------ Supplied entries ------

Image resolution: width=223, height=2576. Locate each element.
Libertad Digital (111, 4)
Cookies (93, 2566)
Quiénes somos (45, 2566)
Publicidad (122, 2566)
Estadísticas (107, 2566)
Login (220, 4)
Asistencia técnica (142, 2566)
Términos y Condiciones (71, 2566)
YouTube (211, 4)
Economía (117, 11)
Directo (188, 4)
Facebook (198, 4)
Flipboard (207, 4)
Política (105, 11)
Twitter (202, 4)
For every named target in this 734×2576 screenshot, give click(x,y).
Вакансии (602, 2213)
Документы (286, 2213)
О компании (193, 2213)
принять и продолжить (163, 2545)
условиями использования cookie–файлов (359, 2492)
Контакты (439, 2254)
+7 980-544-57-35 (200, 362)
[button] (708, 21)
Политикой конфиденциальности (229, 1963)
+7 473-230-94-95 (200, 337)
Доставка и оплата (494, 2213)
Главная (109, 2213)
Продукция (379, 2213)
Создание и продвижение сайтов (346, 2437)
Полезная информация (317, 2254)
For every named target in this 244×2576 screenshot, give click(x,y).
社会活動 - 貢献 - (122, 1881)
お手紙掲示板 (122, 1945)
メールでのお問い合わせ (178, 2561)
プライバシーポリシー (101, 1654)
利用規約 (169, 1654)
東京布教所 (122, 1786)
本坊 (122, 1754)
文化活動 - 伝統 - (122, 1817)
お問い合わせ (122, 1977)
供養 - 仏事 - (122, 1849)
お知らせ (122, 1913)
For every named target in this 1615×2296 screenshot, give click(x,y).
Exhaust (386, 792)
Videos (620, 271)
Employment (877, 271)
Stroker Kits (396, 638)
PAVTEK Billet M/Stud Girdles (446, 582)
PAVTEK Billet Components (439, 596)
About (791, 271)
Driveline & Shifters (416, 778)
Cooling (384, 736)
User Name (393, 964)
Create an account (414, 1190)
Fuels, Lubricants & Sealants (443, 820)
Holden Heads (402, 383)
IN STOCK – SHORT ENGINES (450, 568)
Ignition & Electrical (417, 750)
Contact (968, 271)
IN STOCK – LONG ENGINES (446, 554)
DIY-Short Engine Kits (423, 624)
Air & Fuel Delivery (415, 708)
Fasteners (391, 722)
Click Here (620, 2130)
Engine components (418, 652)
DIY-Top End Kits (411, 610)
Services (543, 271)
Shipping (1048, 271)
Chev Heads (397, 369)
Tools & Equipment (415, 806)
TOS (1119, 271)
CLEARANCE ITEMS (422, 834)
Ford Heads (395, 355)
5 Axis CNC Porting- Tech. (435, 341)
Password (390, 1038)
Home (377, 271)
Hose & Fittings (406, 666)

------

After reading through the records, retype all of them exactly.

* [Task response]
Image resolution: width=223, height=2576. Locate each element.
Libertad Digital (111, 4)
Cookies (93, 2566)
Quiénes somos (45, 2566)
Publicidad (122, 2566)
Estadísticas (107, 2566)
Login (220, 4)
Asistencia técnica (142, 2566)
Términos y Condiciones (71, 2566)
YouTube (211, 4)
Economía (117, 11)
Directo (188, 4)
Facebook (198, 4)
Flipboard (207, 4)
Política (105, 11)
Twitter (202, 4)
For every named target in this 734×2576 screenshot, give click(x,y).
Вакансии (602, 2213)
Документы (286, 2213)
О компании (193, 2213)
принять и продолжить (163, 2545)
условиями использования cookie–файлов (359, 2492)
Контакты (439, 2254)
+7 980-544-57-35 (200, 362)
[button] (708, 21)
Политикой конфиденциальности (229, 1963)
+7 473-230-94-95 (200, 337)
Доставка и оплата (494, 2213)
Главная (109, 2213)
Продукция (379, 2213)
Создание и продвижение сайтов (346, 2437)
Полезная информация (317, 2254)
For every named target in this 244×2576 screenshot, give click(x,y).
社会活動 - 貢献 - (122, 1881)
お手紙掲示板 (122, 1945)
メールでのお問い合わせ (178, 2561)
プライバシーポリシー (101, 1654)
利用規約 (169, 1654)
東京布教所 (122, 1786)
本坊 (122, 1754)
文化活動 - 伝統 - (122, 1817)
お問い合わせ (122, 1977)
供養 - 仏事 - (122, 1849)
お知らせ (122, 1913)
For every named target in this 1615×2296 screenshot, give click(x,y).
Exhaust (386, 792)
Videos (620, 271)
Employment (877, 271)
Stroker Kits (396, 638)
PAVTEK Billet M/Stud Girdles (446, 582)
PAVTEK Billet Components (439, 596)
About (791, 271)
Driveline & Shifters (416, 778)
Cooling (384, 736)
User Name (393, 964)
Create an account (414, 1190)
Fuels, Lubricants & Sealants (443, 820)
Holden Heads (402, 383)
IN STOCK – SHORT ENGINES (450, 568)
Ignition & Electrical (417, 750)
Contact (968, 271)
IN STOCK – LONG ENGINES (446, 554)
DIY-Short Engine Kits (423, 624)
Air & Fuel Delivery (415, 708)
Fasteners (391, 722)
Click Here (620, 2130)
Engine components (418, 652)
DIY-Top End Kits (411, 610)
Services (543, 271)
Shipping (1048, 271)
Chev Heads (397, 369)
Tools & Equipment (415, 806)
TOS (1119, 271)
CLEARANCE ITEMS (422, 834)
Ford Heads (395, 355)
5 Axis CNC Porting- Tech. (435, 341)
Password (390, 1038)
Home (377, 271)
Hose & Fittings (406, 666)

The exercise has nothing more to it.